The mutilated body of a prominent Cameroonian journalist, Martinez Zogo, who was abducted by unidentified assailants, was found near the capital Yaoundé. According to the police, Zogo, director of private radio station Amplitude FM and host of a popular daily programme, Embouteillage (Gridlock), was kidnapped on 17 January as he tried to enter a police station to escape his attackers. Zogo regularly tackled cases of corruption, not hesitating to question important personalities directly.

Speaking to Agence France-Presse (AFP), Amplitude FM radio editor in chief, Charly Tchouemou, said the body of Zogo was found in the early hours of Monday 23 January at Ebogo (15 kilometers north of Yaoundé). “I went to Ebogo early this morning where I saw Zogo’s body. The prosecutor’s deputy was present, and his wife was there to identify him,” he said. The body of the journalist has been taken to the morgue of the Yaoundé central hospital for an autopsy.

Reporters without Borders (RSF) has condemned “the brutal abduction of the journalist” saying there are many grey areas regarding the circumstances of his brutal abduction. Cameroon’s national journalists’ union has also condemned the “heinous assassination” and urged media workers to wear black on 25 January as a sign of mourning.  Friends and colleagues of the late journalist stood outside Amplitude FM demanding justice. During the event, journalist Jean Bruno Tagne said he believed the killing was “a message that was sent to all independent journalists and to all those who think that this country can function differently”.
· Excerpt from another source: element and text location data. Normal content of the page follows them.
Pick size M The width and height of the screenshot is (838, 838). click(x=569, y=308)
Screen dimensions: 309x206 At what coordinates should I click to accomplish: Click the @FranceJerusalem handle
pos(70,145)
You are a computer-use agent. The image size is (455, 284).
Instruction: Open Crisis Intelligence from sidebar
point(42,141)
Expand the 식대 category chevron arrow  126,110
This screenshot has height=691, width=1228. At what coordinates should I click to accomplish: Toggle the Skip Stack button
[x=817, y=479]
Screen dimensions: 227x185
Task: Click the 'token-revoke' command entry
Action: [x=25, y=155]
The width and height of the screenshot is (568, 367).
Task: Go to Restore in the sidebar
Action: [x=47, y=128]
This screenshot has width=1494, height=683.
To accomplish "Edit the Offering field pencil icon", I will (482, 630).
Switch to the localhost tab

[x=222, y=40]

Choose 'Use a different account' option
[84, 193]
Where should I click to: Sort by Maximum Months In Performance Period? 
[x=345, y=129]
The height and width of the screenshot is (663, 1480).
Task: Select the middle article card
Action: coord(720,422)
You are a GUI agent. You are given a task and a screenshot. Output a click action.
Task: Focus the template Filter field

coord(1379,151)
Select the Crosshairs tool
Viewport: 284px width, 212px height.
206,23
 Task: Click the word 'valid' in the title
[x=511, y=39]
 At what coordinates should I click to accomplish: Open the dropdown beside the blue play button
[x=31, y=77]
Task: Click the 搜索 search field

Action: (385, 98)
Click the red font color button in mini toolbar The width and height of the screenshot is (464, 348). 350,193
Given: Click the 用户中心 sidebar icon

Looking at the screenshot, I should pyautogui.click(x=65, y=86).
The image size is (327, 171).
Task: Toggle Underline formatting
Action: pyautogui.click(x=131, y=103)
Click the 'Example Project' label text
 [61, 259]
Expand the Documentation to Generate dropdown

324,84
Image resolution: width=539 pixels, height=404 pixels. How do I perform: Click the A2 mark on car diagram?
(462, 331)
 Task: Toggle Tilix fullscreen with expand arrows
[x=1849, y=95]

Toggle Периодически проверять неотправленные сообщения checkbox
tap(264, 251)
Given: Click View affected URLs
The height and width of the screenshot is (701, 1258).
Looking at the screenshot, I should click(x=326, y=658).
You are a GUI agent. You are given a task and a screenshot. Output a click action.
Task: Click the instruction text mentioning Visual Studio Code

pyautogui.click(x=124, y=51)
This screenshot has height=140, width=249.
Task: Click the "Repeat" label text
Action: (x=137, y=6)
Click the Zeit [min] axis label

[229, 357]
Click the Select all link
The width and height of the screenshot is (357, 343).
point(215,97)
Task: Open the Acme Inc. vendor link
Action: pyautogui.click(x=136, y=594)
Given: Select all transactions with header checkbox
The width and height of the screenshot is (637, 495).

Rwandan forces fired on a Sukhoi-25 fighter jet from the Democratic Republic of Congo on Tuesday. This has prompted the Congolese government to accuse it of an act of war. “A Sukhoi-25 fighter jet from the Democratic Republic of Congo violated, for the third time, Rwandan airspace,” over Rubavu district, near North Kivu capital Goma, Rwandan government spokesperson Yolande Makolo said in a statement on Tuesday. According to her, Rwanda has asked the Democratic Republic of Congo to put a stop to the aggression.” Meanwhile Kinshasa denies Kigali’s claim calling the incident a ‘deliberate act of aggression that amounts to an act of war’.

In December 2022, Rwanda reported that another fighter jet from the DRC had briefly violated its airspace. An unarmed Congolese warplane also briefly landed at a Rwandan airport in November while on a reconnaissance mission near the border, in what the DRC said was an accident. The DRC has come out to deny Rwanda’s accusation that the jet had been in Rwandan airspace. “The Rwandan shots were directed towards a Congolese aircraft flying within Congolese territory,” Kinshasa said in a statement, confirming the plane had landed in Goma without suffering significant damage. Congo described Rwanda’s move as a “deliberate act of aggression that amounts to an act of war” aimed at undermining a peace agreement to end an offensive by the M23 rebel group.